### [TASK BRIEF]
Could you reproduce, from the records below, everything from the line with "The width and height of the screenshot is (1474, 812)." down to the line with "Task: Edit the", keeping both of those lines and changing nothing?

====

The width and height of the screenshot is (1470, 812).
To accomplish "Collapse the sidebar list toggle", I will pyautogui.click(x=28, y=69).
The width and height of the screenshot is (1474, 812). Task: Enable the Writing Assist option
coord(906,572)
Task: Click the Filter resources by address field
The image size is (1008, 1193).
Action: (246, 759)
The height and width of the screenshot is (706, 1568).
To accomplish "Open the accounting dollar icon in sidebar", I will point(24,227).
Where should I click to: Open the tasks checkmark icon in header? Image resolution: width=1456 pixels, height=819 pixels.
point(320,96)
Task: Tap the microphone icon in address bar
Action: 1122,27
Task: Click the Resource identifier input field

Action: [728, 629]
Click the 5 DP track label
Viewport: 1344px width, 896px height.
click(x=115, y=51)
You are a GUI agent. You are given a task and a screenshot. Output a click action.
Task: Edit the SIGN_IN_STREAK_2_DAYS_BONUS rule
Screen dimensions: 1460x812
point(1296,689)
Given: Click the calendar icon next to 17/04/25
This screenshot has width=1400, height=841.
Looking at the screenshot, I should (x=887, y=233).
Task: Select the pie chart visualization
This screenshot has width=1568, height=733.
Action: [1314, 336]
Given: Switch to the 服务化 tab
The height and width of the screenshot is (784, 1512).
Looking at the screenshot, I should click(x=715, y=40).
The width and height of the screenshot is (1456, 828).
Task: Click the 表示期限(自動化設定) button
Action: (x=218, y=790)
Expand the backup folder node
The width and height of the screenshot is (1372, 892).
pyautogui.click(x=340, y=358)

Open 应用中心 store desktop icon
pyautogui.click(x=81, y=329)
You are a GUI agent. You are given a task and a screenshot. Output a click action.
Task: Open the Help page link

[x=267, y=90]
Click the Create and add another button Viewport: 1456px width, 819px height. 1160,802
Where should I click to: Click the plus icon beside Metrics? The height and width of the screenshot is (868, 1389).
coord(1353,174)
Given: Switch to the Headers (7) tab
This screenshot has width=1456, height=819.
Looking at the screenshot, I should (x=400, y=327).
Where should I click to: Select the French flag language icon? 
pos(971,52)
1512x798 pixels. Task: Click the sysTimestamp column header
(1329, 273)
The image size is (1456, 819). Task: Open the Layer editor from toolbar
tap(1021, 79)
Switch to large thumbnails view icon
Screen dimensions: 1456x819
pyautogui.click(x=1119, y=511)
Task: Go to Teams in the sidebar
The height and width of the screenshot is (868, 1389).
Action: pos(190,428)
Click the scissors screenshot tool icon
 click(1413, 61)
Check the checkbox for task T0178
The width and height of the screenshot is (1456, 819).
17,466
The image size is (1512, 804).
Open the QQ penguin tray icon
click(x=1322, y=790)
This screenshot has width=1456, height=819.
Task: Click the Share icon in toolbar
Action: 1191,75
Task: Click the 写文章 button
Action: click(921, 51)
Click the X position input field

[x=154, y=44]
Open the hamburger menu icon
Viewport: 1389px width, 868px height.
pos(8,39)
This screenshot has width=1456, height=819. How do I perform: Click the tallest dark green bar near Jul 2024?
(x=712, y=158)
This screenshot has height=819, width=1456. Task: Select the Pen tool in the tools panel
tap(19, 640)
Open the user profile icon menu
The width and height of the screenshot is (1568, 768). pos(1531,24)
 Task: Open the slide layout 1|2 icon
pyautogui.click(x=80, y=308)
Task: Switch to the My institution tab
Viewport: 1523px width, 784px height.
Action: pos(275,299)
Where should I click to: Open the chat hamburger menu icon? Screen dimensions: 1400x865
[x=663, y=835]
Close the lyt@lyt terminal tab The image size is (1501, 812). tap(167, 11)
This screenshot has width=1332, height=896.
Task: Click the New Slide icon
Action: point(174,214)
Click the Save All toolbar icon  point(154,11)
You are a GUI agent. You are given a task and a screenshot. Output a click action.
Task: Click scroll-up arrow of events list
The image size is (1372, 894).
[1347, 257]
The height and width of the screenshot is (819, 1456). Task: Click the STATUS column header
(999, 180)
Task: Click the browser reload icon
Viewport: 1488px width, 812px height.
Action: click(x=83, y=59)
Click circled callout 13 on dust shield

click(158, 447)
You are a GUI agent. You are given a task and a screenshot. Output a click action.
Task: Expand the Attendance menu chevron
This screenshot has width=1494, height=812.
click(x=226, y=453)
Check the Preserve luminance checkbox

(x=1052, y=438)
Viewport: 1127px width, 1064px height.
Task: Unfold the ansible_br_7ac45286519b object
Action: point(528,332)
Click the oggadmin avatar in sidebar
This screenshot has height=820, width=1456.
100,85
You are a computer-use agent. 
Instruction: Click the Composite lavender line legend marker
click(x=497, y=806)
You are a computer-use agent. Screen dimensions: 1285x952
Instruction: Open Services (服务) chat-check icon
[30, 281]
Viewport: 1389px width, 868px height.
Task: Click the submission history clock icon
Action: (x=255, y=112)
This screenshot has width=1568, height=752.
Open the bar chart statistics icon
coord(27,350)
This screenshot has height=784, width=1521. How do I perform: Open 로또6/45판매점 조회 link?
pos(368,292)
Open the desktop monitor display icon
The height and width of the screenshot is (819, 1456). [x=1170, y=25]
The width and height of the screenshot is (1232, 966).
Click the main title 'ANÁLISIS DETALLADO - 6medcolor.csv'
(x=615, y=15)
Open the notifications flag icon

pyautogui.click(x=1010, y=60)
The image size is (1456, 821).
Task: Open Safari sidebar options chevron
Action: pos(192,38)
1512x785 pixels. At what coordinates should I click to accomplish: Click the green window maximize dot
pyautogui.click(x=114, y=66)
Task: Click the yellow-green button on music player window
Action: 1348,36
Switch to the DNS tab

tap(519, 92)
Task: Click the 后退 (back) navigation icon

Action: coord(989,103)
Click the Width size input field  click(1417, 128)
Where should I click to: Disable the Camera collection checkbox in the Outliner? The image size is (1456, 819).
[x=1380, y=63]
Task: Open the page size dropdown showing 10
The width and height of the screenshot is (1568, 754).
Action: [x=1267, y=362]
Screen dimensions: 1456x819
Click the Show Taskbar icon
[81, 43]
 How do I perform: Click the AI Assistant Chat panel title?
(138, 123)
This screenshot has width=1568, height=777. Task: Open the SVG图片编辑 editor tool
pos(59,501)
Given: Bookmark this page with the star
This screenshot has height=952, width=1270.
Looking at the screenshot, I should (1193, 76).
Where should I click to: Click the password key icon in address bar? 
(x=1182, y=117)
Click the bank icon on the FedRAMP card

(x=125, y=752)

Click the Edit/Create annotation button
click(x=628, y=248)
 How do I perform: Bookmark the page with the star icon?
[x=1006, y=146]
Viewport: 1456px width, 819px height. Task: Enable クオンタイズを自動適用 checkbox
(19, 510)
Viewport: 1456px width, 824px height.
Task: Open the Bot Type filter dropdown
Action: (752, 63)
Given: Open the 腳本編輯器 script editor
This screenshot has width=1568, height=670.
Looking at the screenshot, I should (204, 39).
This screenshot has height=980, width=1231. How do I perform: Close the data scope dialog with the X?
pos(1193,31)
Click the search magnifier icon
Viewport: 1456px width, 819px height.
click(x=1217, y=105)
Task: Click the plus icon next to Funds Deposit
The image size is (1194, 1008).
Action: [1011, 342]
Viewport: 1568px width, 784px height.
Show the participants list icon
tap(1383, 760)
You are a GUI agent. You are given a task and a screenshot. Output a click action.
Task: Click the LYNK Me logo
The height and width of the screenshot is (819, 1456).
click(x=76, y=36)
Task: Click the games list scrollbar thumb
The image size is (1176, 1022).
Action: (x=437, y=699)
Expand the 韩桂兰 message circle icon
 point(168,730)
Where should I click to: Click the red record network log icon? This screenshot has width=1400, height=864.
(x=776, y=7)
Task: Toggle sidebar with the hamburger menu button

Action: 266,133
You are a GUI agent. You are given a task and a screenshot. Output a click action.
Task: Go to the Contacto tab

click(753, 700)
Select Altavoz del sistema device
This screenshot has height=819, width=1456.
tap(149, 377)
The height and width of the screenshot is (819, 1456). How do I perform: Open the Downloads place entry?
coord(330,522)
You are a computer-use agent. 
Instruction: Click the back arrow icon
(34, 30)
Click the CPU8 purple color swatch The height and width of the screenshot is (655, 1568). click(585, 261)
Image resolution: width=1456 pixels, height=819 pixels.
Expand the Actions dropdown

====

### [FINAL ANSWER]
The width and height of the screenshot is (1474, 812). Task: Enable the Writing Assist option
coord(906,572)
Task: Click the Filter resources by address field
The image size is (1008, 1193).
Action: (246, 759)
The height and width of the screenshot is (706, 1568).
To accomplish "Open the accounting dollar icon in sidebar", I will point(24,227).
Where should I click to: Open the tasks checkmark icon in header? Image resolution: width=1456 pixels, height=819 pixels.
point(320,96)
Task: Tap the microphone icon in address bar
Action: 1122,27
Task: Click the Resource identifier input field

Action: [728, 629]
Click the 5 DP track label
Viewport: 1344px width, 896px height.
click(x=115, y=51)
You are a GUI agent. You are given a task and a screenshot. Output a click action.
Task: Edit the SIGN_IN_STREAK_2_DAYS_BONUS rule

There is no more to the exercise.